### [TASK OBJECTIVE]
Every line of the listing that follows must be written out unchanged.
[Start of Attachment]
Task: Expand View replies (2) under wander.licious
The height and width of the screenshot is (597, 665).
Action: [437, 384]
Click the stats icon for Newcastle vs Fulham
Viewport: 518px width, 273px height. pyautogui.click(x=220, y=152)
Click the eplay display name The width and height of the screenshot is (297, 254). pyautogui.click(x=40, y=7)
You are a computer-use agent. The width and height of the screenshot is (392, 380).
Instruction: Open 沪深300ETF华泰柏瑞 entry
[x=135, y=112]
[End of Attachment]
### [SOLUTION FOR THIS EXERCISE]
Task: Expand View replies (2) under wander.licious
The height and width of the screenshot is (597, 665).
Action: [437, 384]
Click the stats icon for Newcastle vs Fulham
Viewport: 518px width, 273px height. pyautogui.click(x=220, y=152)
Click the eplay display name The width and height of the screenshot is (297, 254). pyautogui.click(x=40, y=7)
You are a computer-use agent. The width and height of the screenshot is (392, 380).
Instruction: Open 沪深300ETF华泰柏瑞 entry
[x=135, y=112]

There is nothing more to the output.